Step 5: Alleviate Fears
Many bloggers new to affiliate marketing are hesitant to dive in out of the worry that their readers will accuse them of trying to make a quick buck. The key to avoiding this issue is simple, and it’s something you should be doing already; provide value to your audience.
It’s part of powerful SEO, it’s part of Google’s webmaster guidelines and it’s a way to avoid such accusations. If your articles are valuable and interesting on their own, including an affiliate link can’t be judged poorly.
Another common fear is that you’re selling your user’s privacy with affiliate links. In a way, that’s exactly what you’re doing, so it’s an understandable fear.
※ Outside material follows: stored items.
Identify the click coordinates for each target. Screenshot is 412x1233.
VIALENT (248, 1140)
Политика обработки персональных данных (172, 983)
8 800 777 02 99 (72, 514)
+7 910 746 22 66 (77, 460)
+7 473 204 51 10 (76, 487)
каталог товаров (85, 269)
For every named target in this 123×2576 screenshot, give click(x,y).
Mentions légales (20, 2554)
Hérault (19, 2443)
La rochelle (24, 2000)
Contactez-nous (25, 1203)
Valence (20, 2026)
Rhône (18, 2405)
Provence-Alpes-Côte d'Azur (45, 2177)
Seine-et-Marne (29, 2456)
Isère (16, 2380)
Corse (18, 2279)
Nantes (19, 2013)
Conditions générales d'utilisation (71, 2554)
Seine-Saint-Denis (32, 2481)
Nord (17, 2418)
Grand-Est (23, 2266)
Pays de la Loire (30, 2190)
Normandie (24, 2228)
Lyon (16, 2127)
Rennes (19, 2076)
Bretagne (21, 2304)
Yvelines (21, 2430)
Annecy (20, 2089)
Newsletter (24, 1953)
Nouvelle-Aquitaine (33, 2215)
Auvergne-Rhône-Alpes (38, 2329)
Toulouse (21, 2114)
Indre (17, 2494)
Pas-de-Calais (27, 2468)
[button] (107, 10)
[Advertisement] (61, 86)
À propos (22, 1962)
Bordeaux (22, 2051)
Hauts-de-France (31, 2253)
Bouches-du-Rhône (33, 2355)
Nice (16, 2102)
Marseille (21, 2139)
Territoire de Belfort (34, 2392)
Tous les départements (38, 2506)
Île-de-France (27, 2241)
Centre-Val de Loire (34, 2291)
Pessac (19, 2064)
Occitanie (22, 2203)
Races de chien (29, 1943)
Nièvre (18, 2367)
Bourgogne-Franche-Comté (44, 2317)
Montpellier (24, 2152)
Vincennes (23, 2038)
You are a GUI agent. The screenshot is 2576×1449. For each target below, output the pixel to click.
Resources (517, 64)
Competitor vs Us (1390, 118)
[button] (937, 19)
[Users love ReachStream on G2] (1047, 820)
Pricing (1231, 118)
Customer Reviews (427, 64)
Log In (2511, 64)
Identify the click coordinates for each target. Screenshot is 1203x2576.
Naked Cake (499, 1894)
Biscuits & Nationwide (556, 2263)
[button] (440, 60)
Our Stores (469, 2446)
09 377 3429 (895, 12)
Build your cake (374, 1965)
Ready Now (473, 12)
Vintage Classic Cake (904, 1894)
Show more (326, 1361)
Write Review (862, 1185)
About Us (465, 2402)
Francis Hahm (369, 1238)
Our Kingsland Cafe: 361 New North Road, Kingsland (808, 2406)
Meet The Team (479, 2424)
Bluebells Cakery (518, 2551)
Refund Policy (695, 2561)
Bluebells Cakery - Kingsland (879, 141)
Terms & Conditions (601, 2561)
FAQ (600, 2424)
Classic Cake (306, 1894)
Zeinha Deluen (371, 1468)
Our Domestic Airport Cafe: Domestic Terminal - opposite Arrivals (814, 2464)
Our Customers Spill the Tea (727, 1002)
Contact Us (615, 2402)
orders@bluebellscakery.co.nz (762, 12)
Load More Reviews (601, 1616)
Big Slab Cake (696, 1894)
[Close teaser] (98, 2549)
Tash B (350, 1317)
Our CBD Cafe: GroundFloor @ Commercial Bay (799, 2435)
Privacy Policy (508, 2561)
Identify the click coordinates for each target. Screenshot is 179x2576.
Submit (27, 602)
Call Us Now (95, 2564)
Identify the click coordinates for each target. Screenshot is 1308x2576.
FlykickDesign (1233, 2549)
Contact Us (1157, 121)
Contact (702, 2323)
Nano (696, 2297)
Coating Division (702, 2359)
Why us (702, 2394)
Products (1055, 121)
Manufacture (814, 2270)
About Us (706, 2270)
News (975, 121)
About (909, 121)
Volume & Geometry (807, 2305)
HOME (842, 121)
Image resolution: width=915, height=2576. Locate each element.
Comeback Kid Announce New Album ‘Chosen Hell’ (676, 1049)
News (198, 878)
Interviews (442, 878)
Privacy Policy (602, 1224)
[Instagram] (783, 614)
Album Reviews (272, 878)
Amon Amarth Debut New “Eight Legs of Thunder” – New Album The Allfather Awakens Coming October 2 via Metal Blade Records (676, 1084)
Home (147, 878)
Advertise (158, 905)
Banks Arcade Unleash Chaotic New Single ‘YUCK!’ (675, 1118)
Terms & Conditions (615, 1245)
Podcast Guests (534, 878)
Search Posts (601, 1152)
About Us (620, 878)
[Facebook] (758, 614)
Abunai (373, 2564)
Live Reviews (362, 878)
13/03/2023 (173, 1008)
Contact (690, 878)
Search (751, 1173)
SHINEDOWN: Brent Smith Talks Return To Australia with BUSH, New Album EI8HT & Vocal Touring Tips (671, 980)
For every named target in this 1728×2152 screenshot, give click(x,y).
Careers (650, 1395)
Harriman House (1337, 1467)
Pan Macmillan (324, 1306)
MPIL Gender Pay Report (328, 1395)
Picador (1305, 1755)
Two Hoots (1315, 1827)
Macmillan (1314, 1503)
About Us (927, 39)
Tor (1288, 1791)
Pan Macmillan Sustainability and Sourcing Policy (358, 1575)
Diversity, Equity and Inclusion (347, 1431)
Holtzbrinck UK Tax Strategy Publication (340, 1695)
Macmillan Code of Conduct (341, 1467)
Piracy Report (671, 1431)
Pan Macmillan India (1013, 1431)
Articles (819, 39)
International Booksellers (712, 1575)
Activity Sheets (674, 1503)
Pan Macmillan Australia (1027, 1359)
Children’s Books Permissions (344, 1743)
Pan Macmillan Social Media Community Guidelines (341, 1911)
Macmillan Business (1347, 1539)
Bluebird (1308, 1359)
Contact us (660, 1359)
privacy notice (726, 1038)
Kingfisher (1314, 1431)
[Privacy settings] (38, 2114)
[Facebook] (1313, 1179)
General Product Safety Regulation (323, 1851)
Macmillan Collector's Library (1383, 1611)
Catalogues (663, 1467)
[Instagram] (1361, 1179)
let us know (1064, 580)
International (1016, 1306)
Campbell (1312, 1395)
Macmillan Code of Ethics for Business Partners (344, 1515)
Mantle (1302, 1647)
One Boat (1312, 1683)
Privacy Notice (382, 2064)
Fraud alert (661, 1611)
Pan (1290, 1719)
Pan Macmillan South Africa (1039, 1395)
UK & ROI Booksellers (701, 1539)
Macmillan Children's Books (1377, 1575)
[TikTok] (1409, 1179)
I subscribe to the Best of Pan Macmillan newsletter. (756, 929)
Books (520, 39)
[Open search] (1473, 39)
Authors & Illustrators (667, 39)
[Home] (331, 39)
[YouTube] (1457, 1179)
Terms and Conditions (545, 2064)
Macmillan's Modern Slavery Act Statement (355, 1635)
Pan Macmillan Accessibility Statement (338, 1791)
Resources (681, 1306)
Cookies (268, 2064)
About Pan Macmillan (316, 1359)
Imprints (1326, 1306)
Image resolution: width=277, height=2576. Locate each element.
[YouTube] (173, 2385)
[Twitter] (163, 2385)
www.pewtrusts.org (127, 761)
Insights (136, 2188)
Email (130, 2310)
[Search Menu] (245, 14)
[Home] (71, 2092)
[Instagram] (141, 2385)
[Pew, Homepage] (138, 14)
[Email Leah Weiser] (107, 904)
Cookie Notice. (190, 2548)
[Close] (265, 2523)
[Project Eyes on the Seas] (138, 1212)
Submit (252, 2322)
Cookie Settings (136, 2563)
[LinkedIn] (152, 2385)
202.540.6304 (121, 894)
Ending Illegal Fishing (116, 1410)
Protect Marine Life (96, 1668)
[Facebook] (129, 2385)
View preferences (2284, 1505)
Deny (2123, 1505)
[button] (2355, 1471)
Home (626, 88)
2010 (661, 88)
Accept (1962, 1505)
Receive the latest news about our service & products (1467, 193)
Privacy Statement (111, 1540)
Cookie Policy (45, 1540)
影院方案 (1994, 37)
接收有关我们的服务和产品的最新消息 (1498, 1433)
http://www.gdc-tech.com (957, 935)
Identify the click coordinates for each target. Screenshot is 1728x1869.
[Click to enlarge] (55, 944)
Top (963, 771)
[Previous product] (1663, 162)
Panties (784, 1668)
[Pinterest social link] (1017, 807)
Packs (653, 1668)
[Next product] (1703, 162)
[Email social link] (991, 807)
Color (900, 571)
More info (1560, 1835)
What you should do is include a privacy policy on your site that states your use of cookies and affiliate links, in addition to your affiliate disclosure.
Conclusion –
Honesty and value are the best policies when it comes to affiliate links. Affiliate marketing gained a reputation over the years due to shady marketers, cloaked links, and blog networks populated with robotic content and moneymaking links.
All of these tactics are best avoided in modern affiliate marketing. For you and your blog, a full disclosure, an honest presentation of your affiliate links, and a valuable stream of content to monetize is the foundation of ongoing value.